Le trafic international des espèces protégées est une industrie évaluée à 20 milliards de dollars. Selon Interpol, il est spécialement orchestré par de puissantes organisations criminelles internationales.
Malgré la pression médiatique exercée sur la Thaïlande pour son rôle de plaque tournante dans ce commerce illicite, la législation désuète et le manque de volonté politique restent des obstacles importants à la lutte contre ce trafic. En 1983, la Thaïlande a signé la Convention des Nations Unies interdisant le commerce international des espèces de faune et de flore sauvages menacées d’extinction (CITES) mise en œuvre par la loi BE 2535 (WAPPA) sur la protection et la préservation des animaux sauvages (1992). Conformément à l’article 23 de la WAPPA, personne ne peut importer ou exporter des animaux sauvages protégés (ou leur carcasse) sauf accord du directeur général.
La loi regroupe plus de mille espèces protégées, allant du macaque crabier au bénitier géant. Même si certaines de ces espèces sont vendues sur des marchés publics, il n’en demeure pas moins illégal de les acheter. L’achat de produits fabriqués à partir d’espèces protégées entraîne la même peine que l’achat de l’animal lui-même : jusqu’à quatre ans d’emprisonnement et/ou une amende ne pouvant dépasser 40 000 bahts.
Le risque de se faire arrêter ne fait pas le poids face aux bénéfices potentiels tirés d’une opération de trafic réussie.
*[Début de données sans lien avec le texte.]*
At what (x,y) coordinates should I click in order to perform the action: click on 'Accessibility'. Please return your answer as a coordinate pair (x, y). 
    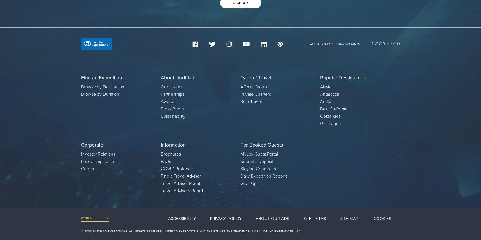
    Looking at the image, I should click on (168, 218).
Selon la Wildlife Conservation Society, un gibbon peut à lui seul rapporter plus de 500 000 bahts sur le marché noir, alors que chaque opération de trafic concerne souvent plusieurs animaux. En février 2011, à l’aéroport de Suvarnabhumi, une saisie impliquant 259 espèces d’animaux exotiques, incluant des bébés léopards, des oursons et autres animaux très rares, a été réalisée.
Un problème majeur de la législation actuelle est que les animaux passés en contrebande doivent correspondre aux catégories d’espèces et de sous-espèces des animaux protégés ou conservés. Or cette liste n’a que rarement été mise à jour depuis 1992.
La Thaïlande a consacré des ressources considérables à la lutte contre le trafic illégal des animaux par le biais du Département des parcs nationaux, de la Conservation de la Faune et de la Flore, ainsi que du Bureau central des Crimes contre les Ressources naturelles et l’Environnement. Une augmentation de la fréquence des saisies aurait abouti à la capture de plus de 46 000 animaux dans les deux dernières années, ce qui représente le double des captures enregistrées les deux années précédentes. De hauts responsables administratifs et politiques admettent que la Thaïlande est une plaque tournante du trafic illégal d’animaux, du fait notamment du manque de cohérence dans la mise en œuvre pratique des contrôles (marquée souvent par une complaisance intéressée).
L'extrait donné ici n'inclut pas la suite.